PASSAGE GIVEN
The future of Carlisle Airport should be decided at a special city council planning meeting next month.

Carlisle airport photo
Carlisle airport

Stobart Group wants to build a 394,000sq ft freight distribution centre and to resurface the runway for scheduled passenger flights and airfreight.

Its planning application was to have been heard last July but was delayed at Stobart’s request.

The company asked for time to challenge findings from the council’s aviation consultants that passenger flights would not be “commercially viable” and there was “very little potential” for air freight.

Planning officers were advising councillors to refuse the application on the grounds that “the distribution centre appears to be primarily for road haulage rather than airport related”.

A new date was set of June 8 this year only for Stobart to ask for another postponement so it could respond to further comments from the consultants, Alan Stratford Associates.

The meeting is now scheduled to take place on July 8.

The council has received 388 letters and emails and 13 petitions in support of Stobart’s plans and 85 written objections and one petition against. The company says its scheme would create 125 jobs and safeguard 223 existing jobs, many of them transferred from the Eddie Stobart haulage depot at Kingstown, Carlisle.

MATERIAL SUPPLIED

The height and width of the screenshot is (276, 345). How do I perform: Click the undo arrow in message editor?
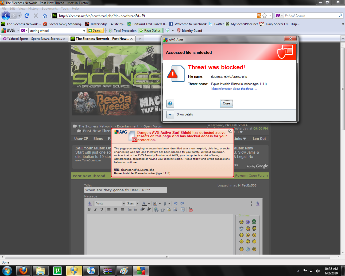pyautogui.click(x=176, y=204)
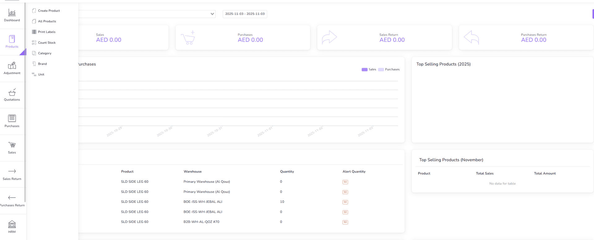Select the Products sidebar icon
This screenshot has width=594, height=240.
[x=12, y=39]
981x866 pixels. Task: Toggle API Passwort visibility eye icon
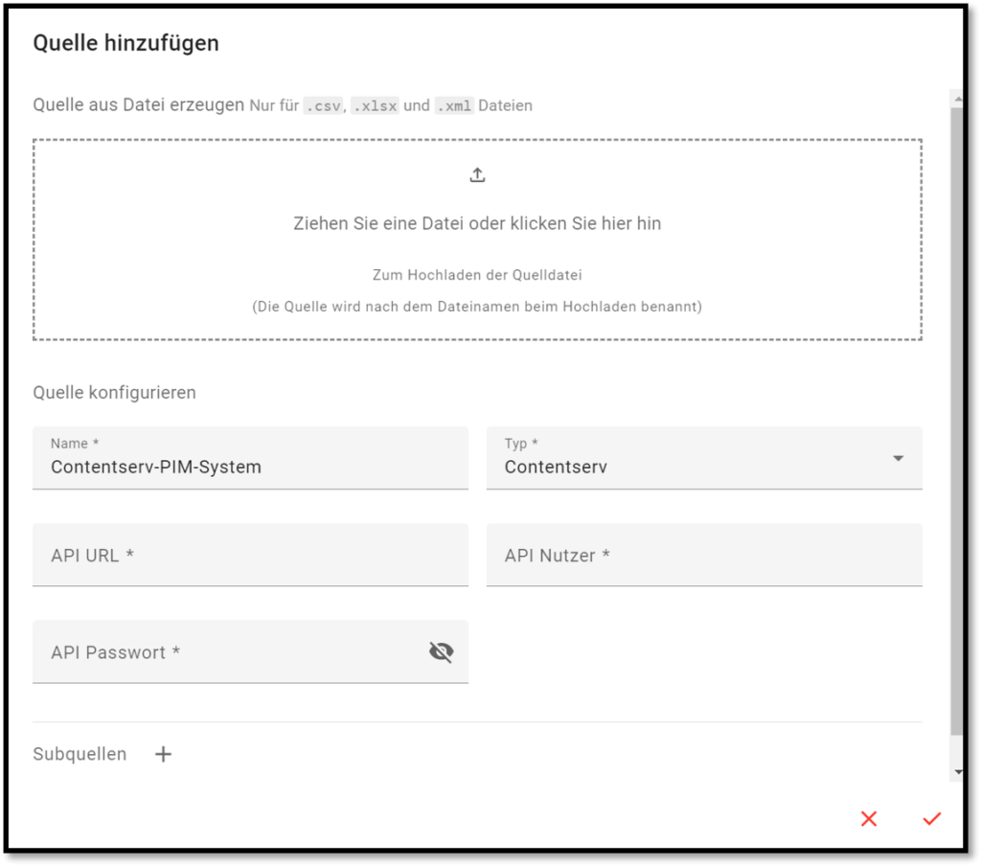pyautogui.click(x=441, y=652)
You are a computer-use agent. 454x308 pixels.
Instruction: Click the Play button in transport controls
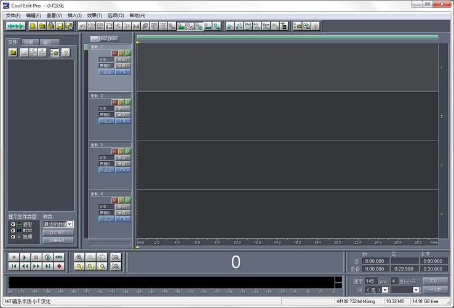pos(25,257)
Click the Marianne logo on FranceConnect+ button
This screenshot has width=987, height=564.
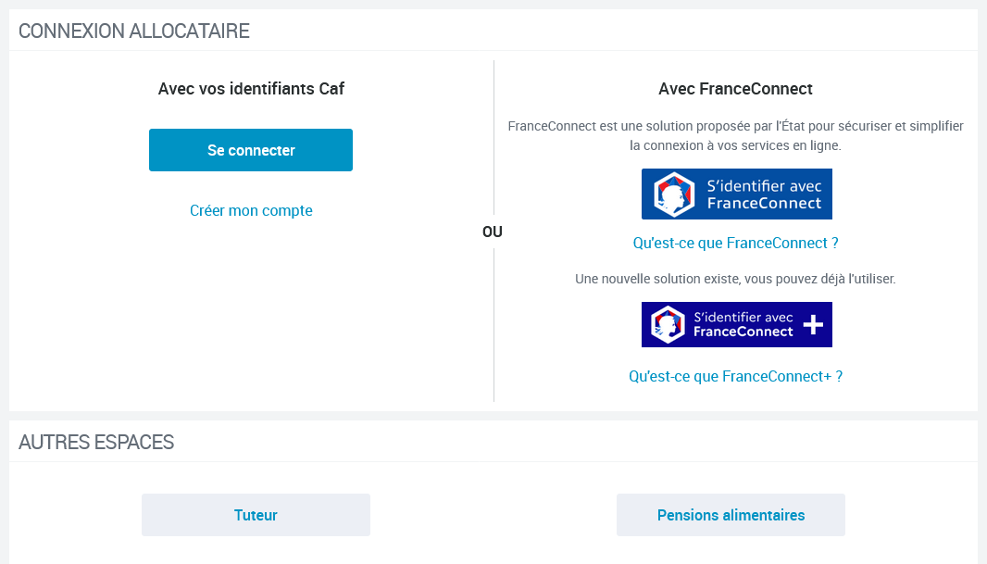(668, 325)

--

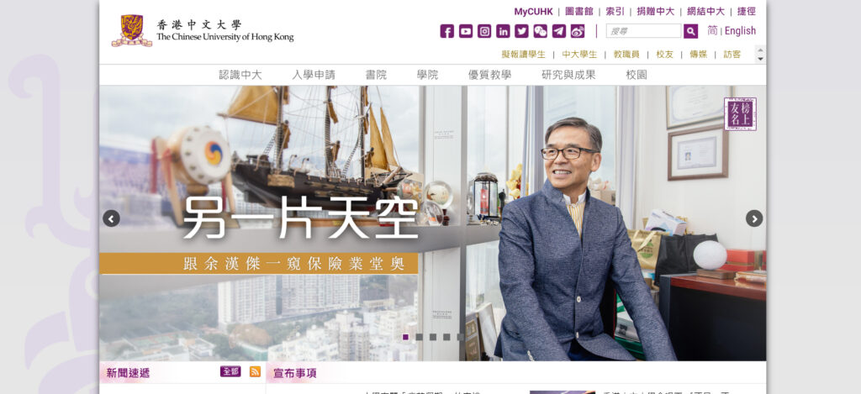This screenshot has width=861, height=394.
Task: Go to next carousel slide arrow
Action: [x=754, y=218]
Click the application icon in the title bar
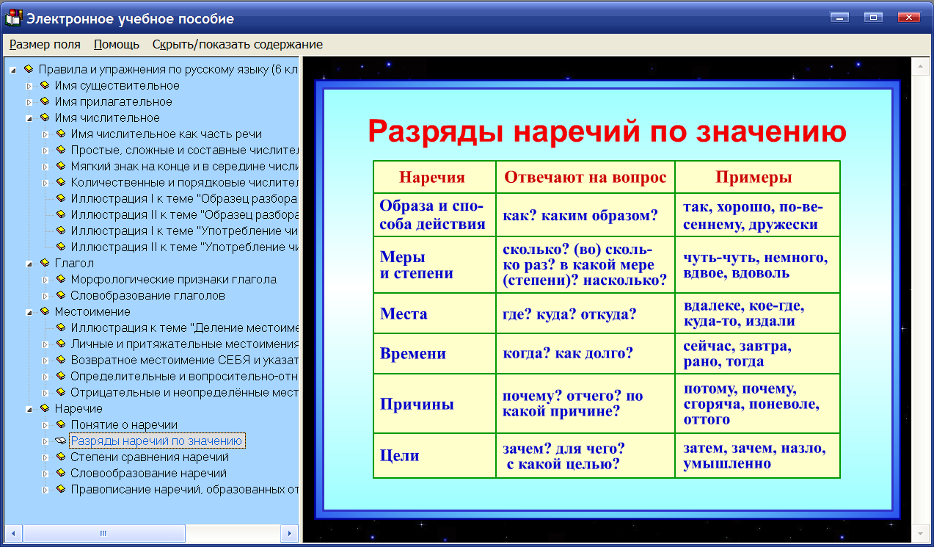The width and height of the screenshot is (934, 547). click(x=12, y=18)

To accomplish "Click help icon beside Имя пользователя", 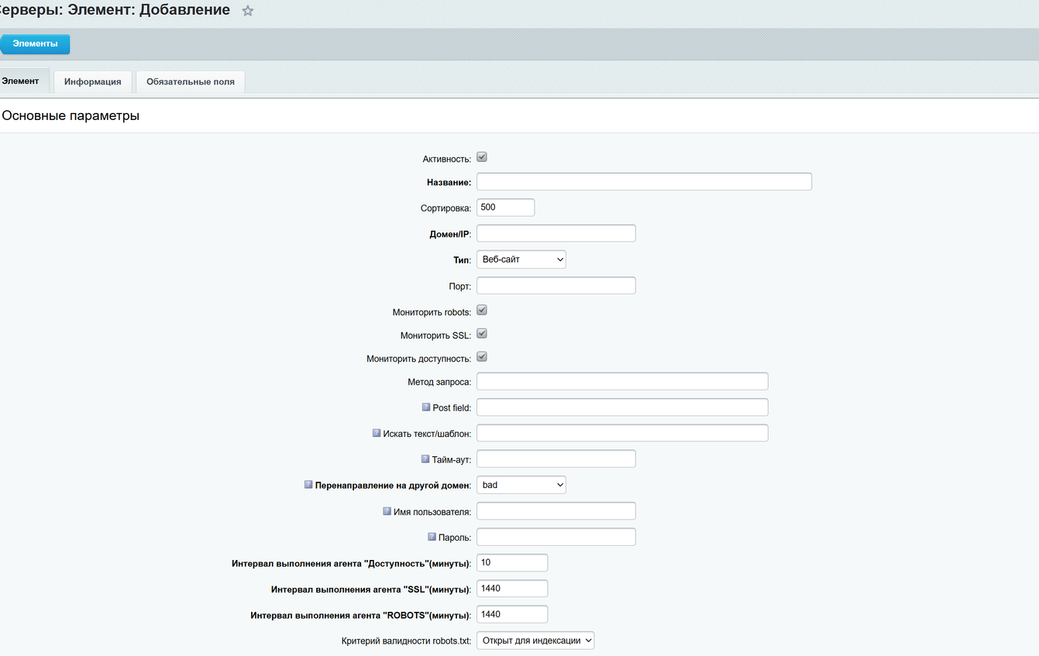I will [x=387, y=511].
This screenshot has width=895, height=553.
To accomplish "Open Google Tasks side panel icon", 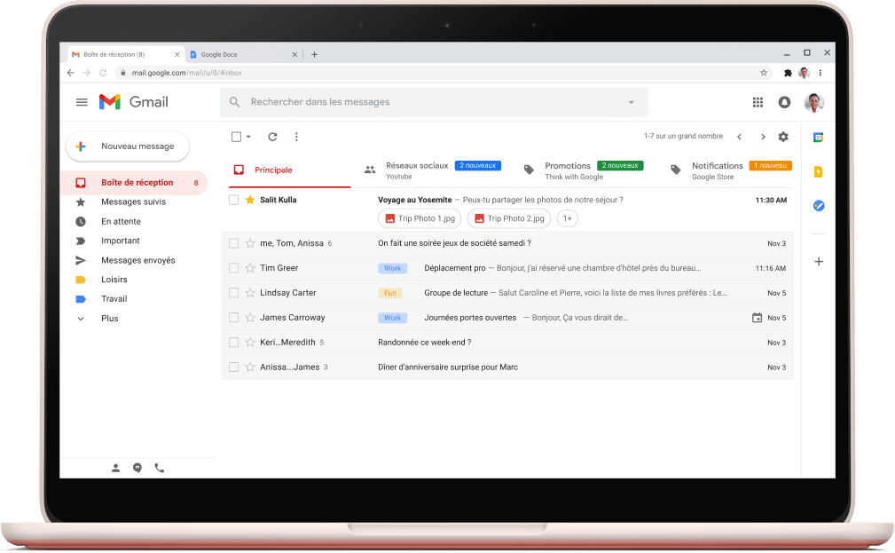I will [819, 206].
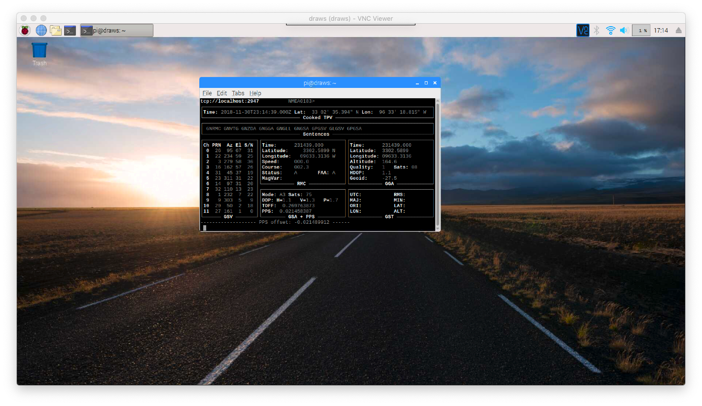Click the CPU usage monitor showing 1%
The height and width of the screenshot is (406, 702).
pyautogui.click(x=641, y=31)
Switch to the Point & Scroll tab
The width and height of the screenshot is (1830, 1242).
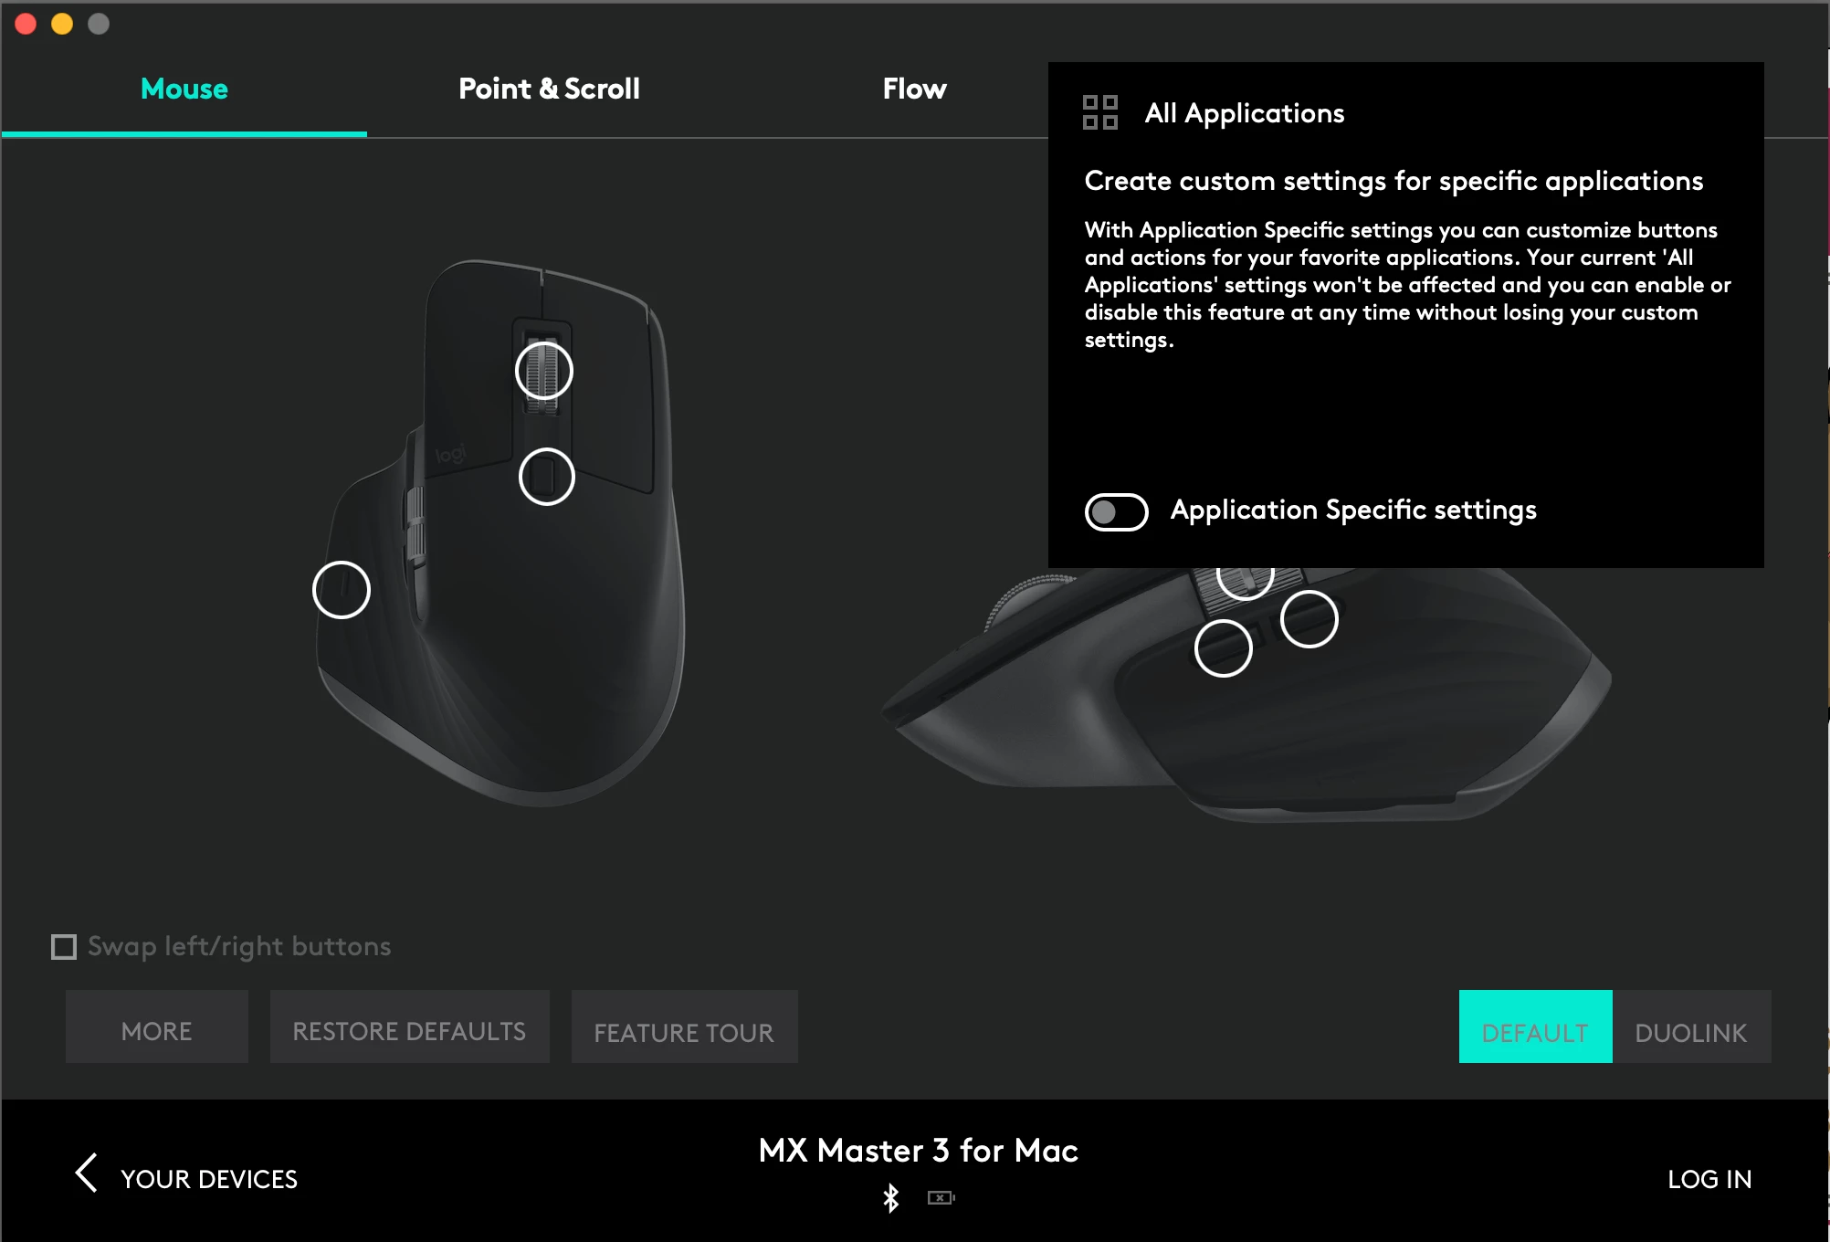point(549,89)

==

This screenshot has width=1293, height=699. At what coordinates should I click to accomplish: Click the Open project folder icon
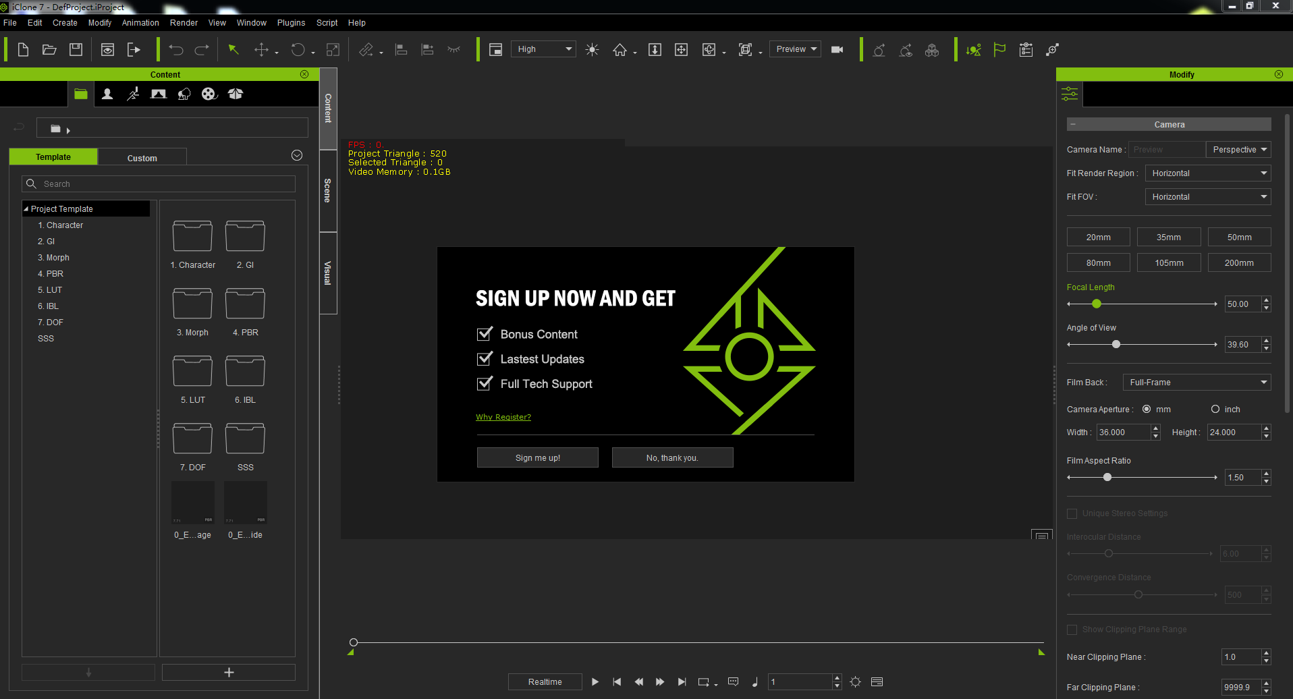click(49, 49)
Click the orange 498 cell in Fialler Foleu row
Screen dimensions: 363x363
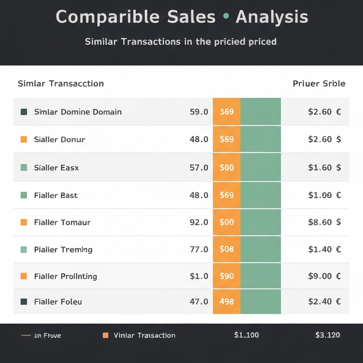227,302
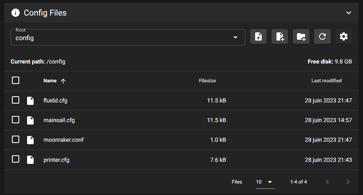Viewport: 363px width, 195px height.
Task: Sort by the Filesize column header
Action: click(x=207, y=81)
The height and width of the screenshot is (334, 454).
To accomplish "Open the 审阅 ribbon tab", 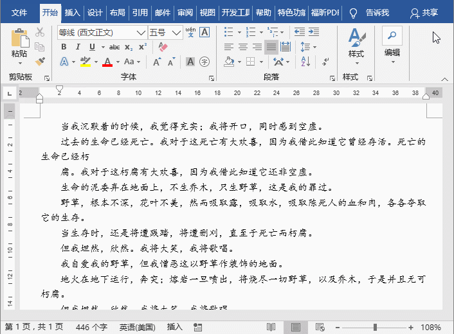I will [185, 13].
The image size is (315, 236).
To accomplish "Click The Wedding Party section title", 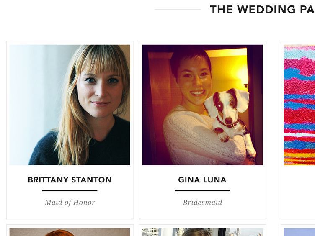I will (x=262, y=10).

WHAT THIS EXERCISE ASKS
A – According to the Carlisle Airport article, how many jobs does Stobart say its scheme would create?
B – Write the next few sentences of the Carlisle Airport article, picking up after its final sentence.

ANSWERS FOR THIS EXERCISE
A – 125 jobs

B –
Meanwhile, Irish airline Aer Arann, which is part-owned by Stobart Group, has told the council that it would base a 48-seat ATR 42 aircraft at Carlisle.

Its letter says: “There is sufficient leaking traffic from the catchment area to support direct air services from Carlisle Airport to both London Southend and Dublin.”

Alan Stratford Associates still argues that passenger and freight flights are not viable.

Councillors first backed proposals to redevelop the airport in 2008 but the proposal was dropped after the then Communities Secretary, Hazel Blears, called a public inquiry.

The council approved a second planning application in 2009, only for the decision to be quashed in the Court of Appeal when Irthington farmer Gordon Brown sought a judicial review.

That decision landed the council with a £185,000 bill then a further bill for £76,000 after the district auditor was asked to investigate alleged “misuse of public funds”. She rejected the complaint but criticised the council’s handling of the planning applications.